August 25
DVDs And Goldiggers
More obsessions and more DVDs to be released tomorrow including Pier Paolo Pasolini's "Salo, or the 120 Days of Sodom," Anthony Mann's "Cimarron," the Errol Flynn Western Collection and David Mamet's UFC movie, "Redbelt." Also, check out Sept. 2 for the Fox noir titles Road House (a classic starring Ida Lupino, Richard Widmark and Cornel Wilde) on which I provide commentary with friend and "Czar of Noir" Eddie Muller. I also contributed to featurettes on "Road House" and the bizarre but beautiful "Moontide" (starring Lupino, Jean Gabin and Claude Rains).

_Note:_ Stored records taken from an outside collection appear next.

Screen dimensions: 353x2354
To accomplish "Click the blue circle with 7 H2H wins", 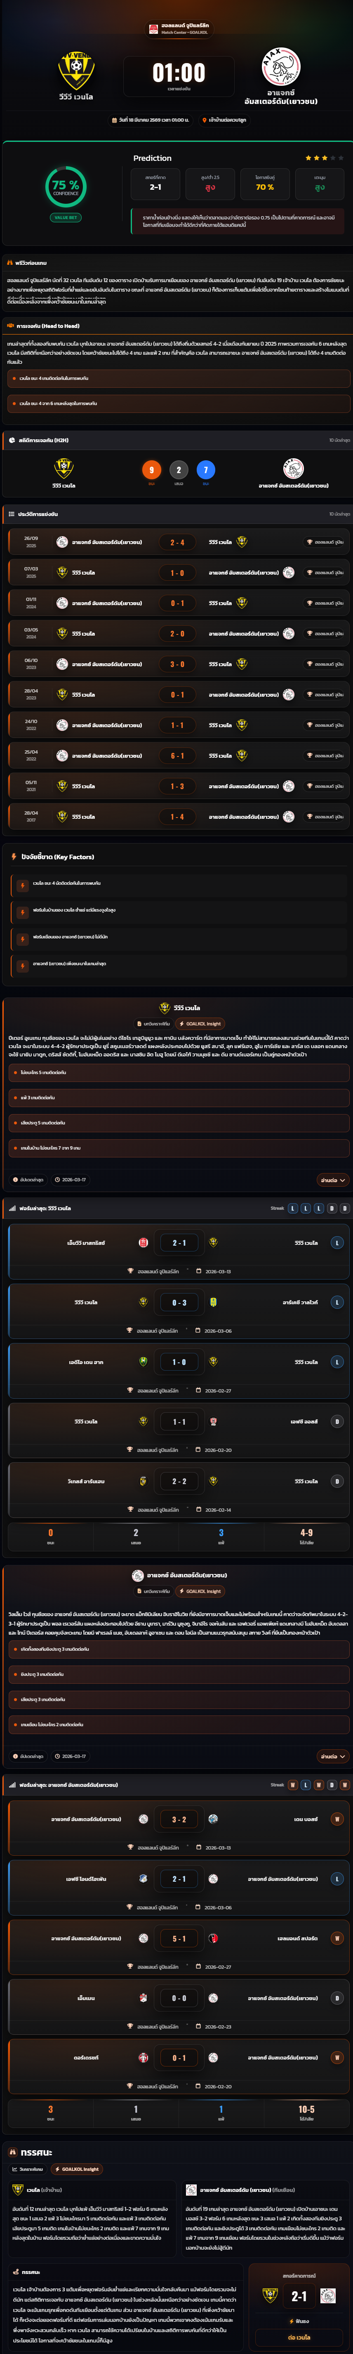I will click(x=206, y=470).
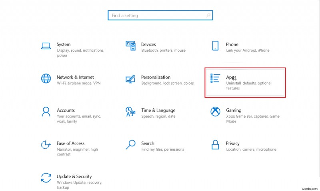The height and width of the screenshot is (191, 320).
Task: Open the Time & Language icon
Action: [131, 111]
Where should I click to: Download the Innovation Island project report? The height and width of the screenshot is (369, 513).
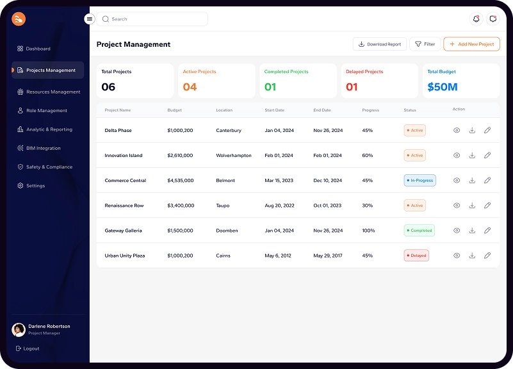click(x=472, y=155)
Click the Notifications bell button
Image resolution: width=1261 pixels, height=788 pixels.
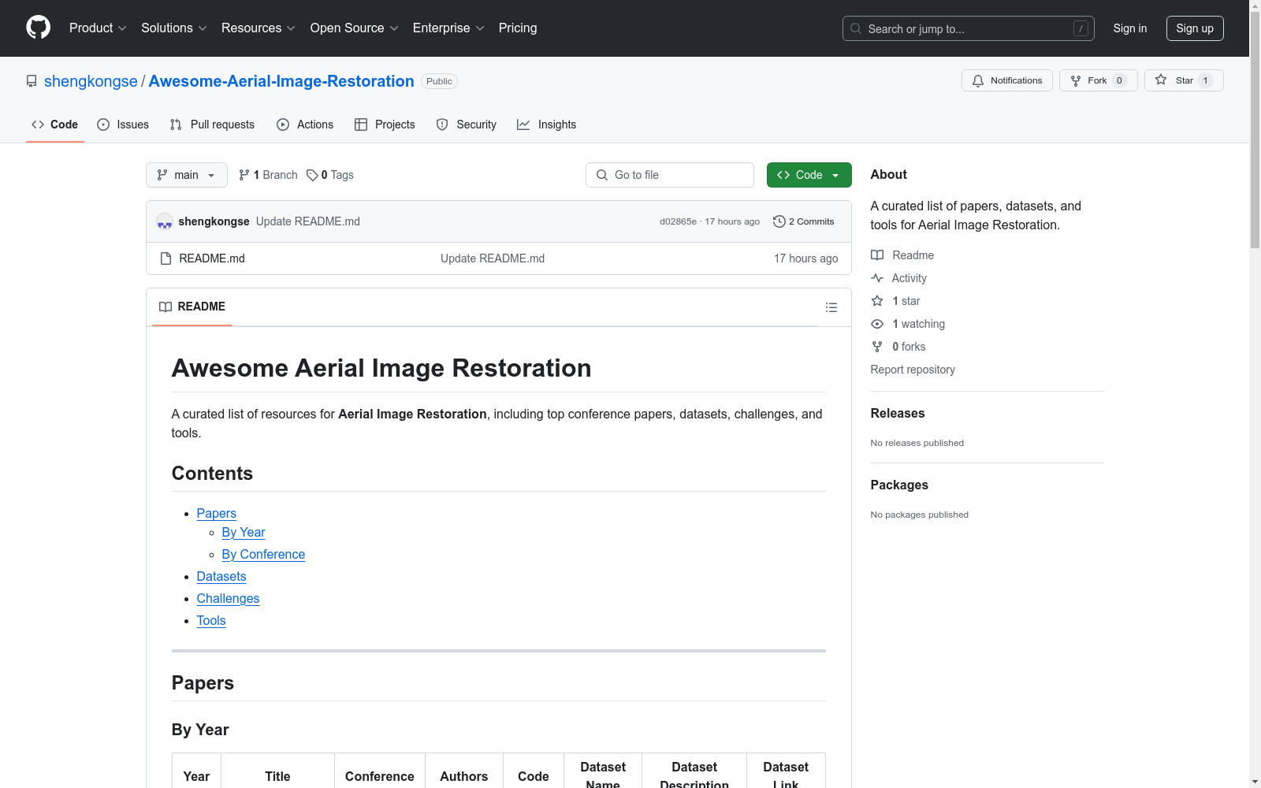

As always, you can read all my DVD and Theatrical reviews at Strange Impersonation and check out whatever else I'm thinking at Pretty Poison.
Now here's one obsession:
"Goldiggers of 1933" (1933) I can never get enough of this sexy, subversive picture. Though 1930’s Warner Brothers is renown for social dramas like "I Am a Fugitive from a Chain Gang" or the brilliant "Wild Boys of the Road" (you must track this down -- an under-seen masterpiece) and classic gangster films like "Little Caesar" with Edward G. Robinson and "Public Enemy" with James Cagney, they also provided some of cinema’s greatest musicals. My favorite being "Gold Diggers of 1933," directed by "Fugitive" helmer, Mervyn LeRoy and more importantly, choreographed by that mad genius, surrealistic artist Busby Berkeley. With a take on what Americans love most -- money -- the film showcases a bizarre-o number of the famed song "We're in the Money" wherein a comely Ginger Rogers sings it in both English AND Pig Latin. (My God, how I love Ginger -- The Major and the Minor alone). Amazing for its ability to be light fluff, fantastically inventive in terms of set design and costuming and seriously relevant, Goldiggers proves that musicals aren’t mere escapism. And by the time Joan Blondell ends the film with the haunting "Remember My Forgotten Man," in which soldiers from World War I are shown in bread lines, you'll again remember that even the oldest of musicals had something to say. Absolutely sublime.